The app also calculates popular questions within a course using the similarity. It's essentially a complex SQL query that SUMs all the question's similarity when grouped by question_id, then orders by sum of the similarity. You can view the implementation in server/model/course.py.


An extremely important aspect of the web application was the caching layer between the user and the server. Many of the SQL queries were big which caused a lot of strain on the database. Nothing it couldn't handle for one connection but with 100s of requests performing the query every second, it would break slow the app down to a crawl. The caching layer ensured that this wasn't a problem and it was imperative the implementation do the follow:

  • Stay out of the programmers way.
  • Don't adversely affect debugging or API tests.
  • Allow for easy expiring of items in the cache.
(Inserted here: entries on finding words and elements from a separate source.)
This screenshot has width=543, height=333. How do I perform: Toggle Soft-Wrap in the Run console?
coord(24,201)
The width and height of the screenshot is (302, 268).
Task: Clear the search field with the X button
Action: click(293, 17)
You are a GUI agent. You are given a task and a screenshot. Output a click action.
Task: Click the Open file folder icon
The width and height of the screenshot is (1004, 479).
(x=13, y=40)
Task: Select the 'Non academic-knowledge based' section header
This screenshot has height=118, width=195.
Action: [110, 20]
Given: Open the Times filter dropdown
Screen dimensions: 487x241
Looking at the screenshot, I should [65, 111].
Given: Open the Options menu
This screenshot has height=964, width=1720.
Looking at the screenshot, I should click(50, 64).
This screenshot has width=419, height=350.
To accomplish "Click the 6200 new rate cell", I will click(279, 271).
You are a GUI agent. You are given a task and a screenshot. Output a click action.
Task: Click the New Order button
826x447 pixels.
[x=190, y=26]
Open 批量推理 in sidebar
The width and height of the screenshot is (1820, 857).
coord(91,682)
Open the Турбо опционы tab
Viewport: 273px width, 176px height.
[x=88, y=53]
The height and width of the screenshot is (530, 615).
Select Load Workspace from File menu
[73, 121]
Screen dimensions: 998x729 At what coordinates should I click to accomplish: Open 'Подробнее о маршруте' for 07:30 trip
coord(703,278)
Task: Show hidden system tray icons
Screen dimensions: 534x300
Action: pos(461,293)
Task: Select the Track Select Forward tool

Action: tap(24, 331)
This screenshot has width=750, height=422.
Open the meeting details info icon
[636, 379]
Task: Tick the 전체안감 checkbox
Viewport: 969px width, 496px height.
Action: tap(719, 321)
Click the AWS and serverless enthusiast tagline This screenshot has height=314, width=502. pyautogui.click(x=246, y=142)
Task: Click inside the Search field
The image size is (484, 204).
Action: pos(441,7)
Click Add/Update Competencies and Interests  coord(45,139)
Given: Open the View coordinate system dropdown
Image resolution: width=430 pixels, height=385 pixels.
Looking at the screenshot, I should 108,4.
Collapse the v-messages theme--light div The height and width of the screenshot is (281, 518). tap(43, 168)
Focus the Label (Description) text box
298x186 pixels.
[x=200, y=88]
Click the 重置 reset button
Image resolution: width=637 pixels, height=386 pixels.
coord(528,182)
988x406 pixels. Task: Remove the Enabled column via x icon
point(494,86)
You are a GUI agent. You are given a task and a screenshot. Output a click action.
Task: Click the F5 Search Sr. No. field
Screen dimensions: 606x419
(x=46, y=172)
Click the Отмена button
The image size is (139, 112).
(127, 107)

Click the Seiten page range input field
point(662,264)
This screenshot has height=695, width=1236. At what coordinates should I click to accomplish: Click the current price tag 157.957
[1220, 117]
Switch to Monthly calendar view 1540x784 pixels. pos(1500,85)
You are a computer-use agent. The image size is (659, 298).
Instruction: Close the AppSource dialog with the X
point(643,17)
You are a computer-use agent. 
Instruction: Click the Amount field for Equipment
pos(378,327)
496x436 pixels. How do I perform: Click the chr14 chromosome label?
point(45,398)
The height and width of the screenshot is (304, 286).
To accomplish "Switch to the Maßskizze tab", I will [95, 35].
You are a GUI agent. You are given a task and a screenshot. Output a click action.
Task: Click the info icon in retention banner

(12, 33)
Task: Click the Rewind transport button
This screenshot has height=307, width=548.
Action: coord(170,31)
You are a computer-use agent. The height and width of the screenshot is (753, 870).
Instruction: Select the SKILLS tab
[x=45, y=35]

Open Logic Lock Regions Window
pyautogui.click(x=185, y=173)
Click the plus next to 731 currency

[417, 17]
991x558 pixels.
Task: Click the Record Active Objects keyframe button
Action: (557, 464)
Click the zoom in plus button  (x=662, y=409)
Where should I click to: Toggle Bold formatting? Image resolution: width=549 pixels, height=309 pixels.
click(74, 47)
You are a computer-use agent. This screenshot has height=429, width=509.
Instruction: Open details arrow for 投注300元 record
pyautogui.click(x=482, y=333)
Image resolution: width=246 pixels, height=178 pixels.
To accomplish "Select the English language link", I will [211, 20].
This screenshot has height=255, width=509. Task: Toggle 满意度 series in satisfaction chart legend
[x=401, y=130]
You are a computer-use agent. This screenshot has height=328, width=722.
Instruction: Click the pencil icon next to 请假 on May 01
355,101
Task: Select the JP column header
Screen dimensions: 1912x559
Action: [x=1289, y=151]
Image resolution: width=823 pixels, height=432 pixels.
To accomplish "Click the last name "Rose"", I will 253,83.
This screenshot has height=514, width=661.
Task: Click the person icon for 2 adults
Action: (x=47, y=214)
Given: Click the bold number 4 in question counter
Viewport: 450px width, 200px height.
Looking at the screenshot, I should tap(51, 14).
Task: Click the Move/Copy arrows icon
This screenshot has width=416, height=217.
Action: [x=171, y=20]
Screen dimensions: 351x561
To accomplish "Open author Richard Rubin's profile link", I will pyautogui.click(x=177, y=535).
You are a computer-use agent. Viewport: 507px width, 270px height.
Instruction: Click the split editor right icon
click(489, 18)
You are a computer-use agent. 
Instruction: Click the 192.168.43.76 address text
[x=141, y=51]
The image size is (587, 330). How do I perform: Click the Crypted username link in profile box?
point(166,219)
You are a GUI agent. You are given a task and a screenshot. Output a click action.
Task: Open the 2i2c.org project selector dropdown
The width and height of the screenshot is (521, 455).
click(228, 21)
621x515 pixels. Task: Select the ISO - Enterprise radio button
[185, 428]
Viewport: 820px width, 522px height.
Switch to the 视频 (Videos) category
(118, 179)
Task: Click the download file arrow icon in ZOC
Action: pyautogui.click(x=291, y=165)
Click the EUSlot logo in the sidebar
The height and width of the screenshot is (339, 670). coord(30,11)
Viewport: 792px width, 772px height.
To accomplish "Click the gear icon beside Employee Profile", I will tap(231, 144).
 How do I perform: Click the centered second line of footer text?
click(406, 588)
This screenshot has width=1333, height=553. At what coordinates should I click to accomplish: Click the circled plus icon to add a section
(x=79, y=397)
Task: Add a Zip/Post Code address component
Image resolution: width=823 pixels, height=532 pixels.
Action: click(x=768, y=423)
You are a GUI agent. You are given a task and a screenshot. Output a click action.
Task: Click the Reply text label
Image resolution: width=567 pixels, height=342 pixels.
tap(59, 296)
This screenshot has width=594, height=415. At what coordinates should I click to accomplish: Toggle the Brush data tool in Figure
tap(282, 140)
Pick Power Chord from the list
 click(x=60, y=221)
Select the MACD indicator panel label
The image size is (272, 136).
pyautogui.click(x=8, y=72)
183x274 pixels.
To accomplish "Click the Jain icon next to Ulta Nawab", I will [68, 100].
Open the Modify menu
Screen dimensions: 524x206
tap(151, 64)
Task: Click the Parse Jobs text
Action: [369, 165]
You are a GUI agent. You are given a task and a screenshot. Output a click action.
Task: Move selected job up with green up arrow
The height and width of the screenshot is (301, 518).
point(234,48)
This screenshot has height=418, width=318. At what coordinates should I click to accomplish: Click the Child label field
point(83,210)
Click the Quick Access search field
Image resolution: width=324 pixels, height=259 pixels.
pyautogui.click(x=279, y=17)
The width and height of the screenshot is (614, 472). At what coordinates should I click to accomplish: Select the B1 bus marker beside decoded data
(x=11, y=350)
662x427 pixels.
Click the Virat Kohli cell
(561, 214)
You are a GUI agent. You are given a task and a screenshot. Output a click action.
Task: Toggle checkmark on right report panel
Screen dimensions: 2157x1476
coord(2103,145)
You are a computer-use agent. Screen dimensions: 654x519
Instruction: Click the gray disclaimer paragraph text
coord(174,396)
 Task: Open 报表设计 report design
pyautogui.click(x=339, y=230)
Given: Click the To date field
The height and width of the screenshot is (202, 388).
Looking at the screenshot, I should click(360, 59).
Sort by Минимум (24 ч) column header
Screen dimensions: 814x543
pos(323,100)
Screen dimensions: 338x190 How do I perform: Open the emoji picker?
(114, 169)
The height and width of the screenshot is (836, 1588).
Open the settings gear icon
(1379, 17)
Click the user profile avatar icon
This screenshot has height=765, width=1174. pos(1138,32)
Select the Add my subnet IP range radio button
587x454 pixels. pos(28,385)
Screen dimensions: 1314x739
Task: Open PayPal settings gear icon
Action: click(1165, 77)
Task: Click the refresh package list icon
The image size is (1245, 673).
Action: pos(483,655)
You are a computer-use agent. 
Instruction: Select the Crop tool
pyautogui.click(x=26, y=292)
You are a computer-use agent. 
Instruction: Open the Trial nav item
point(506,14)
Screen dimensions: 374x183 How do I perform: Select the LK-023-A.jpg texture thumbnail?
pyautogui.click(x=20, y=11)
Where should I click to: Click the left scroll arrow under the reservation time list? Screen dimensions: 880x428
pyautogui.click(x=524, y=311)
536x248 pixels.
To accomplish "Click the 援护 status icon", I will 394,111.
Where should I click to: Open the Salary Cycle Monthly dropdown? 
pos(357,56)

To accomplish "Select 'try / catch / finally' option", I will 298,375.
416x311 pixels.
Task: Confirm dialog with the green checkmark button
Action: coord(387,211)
The base library for the caching was Flask-Cache. It provided a memoization layer for methods. The layer would hash the function name with it's parameters (__repr__ magic for objects) and store the result in the cache. If the function was called again, it was checked for a cache hit and the cached result returned. To added the memoization layer to a function, a simple @memoize decorator was used and to remove a cached result: delete_memoized.

The API added another layer of abstraction to these methods and created the @cache_view middleware for endpoint that would automatically cache the result return from the API. To invalidate the cached view, it was just a matter of calling invalidate_view with the view name.

@Course.route("/course/<course>/popular", methods=["GET"])
def get_popular(course):
    course = model.Course.getBy(db.session, code=course.upper())

    return respond({
        "course": course,
        "popular_questions": course.popular_questions
The cache middleware in action on the course endpoint.

Some precautions had to be taken however to ensure the cache invalidated old data. Whenever a new entity was created or edited, all caches containing the entity had to be expired, like semi-manual garbage collection.